I know now that I cannot regret those years of wandering so hopelessly lost. They are not pleasant to remember, but they have brought so much good to my life that without them God would have been denied so much glory. In fact, I’m quite sure that without such suffering and powerlessness, the arrogant and stubborn guy that was me would never have come to know God. My introduction to God was, in a sense, forced. But the choice between life or death for all Christians is the same. My testimony may be a bit more dramatic due to my more persistent character defects.
My relationship with God has grown for the most part, slowly. I am still at times, resistant and faithless but just as my addiction introduced me to God, so does my continued recovery encourage and require an increasing closeness to God. My recovery program is simple — seeking God, whether I feel like it or not.
My past, as grim as it may be, has become a truly invaluable asset. Now I am responsible to help others find and maintain recovery as I have, and it is our similar experiences that form our bond. It seems every week I have someone new to recovery, unsure of a way out, tell me a story from their recent past that has haunted them and brought their hand to pour another drink or load another syringe. They tell me with hesitation and eyes fearful of judgment of this great shame. When they’re finished they bow their head and have long-since ceased eye contact; I smile and say in complete honesty, “Yeah, I did that too.” Suddenly their burden of shame and uniqueness is washed away. Then I tell them how different things are for me today. To have a miracle performed on or for you is one thing, but to voluntarily play a role in someone else’s miracle- that’s a sublime privilege.

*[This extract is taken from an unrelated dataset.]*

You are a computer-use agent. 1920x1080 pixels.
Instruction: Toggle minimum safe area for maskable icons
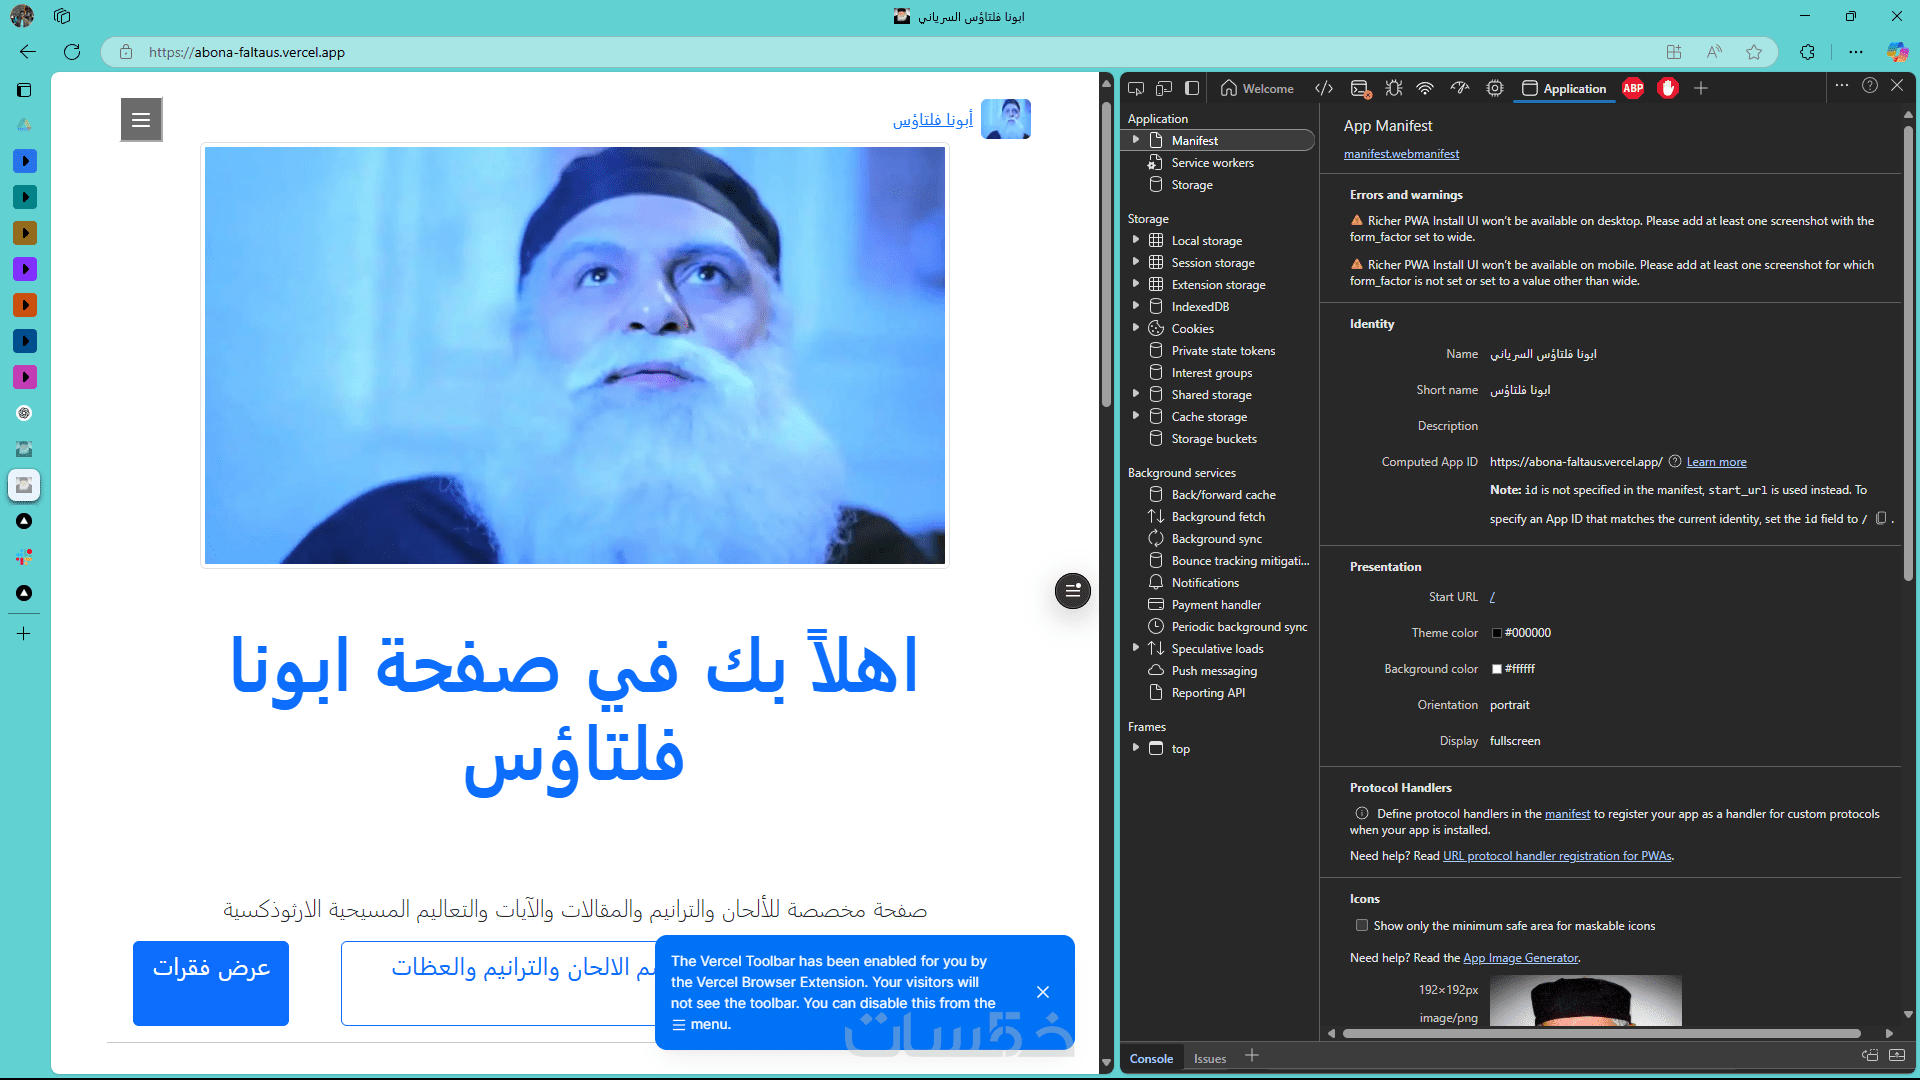point(1361,926)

How does an outlaw, a junkie and drunk, a failure in every respect, become an agent of God? How can I, who just years ago was sure beyond a doubt that this world would be better without me, now do God’s bidding? I don’t really have an answer because God works in ways I don’t understand and as we know- he humorously uses the least likely people as His accessories. But that’s the case and I don’t spend too much time questioning it.
Within six months of surrendering to God and working hard at my sobriety, I enrolled again in school and graduated soon after with Latin honors and a college experience I could never have dreamed of having. It’s been over three years since that night I fell to my knees and I haven’t felt hopeless since. My life is not “okay,” it’s extraordinary. That’s not to say that I have millions of dollars, fame, everyone thinks I’m the greatest, and there’s nothing in this world I cannot do. What I mean is that every morning I do my best to turn over my will and be open to God’s, asking Him to work through me, and that’s a prayer He never denies. When I’m awake to the opportunities, they’re at every corner. I used to fall asleep by chugging as much whiskey as I could so that I could pass out for a few hours and repeat the process, but these days I fall asleep knowing I’ve done some work for the Almighty. If that’s not a satisfying day then I just don’t know what is.
I now work with college students in Duluth, MN at a recovery program for men and women who have recently found sobriety and are looking to improve their lives, regain what they lost to addiction, and experience all of the delightfully unexpected blessings that God puts before them.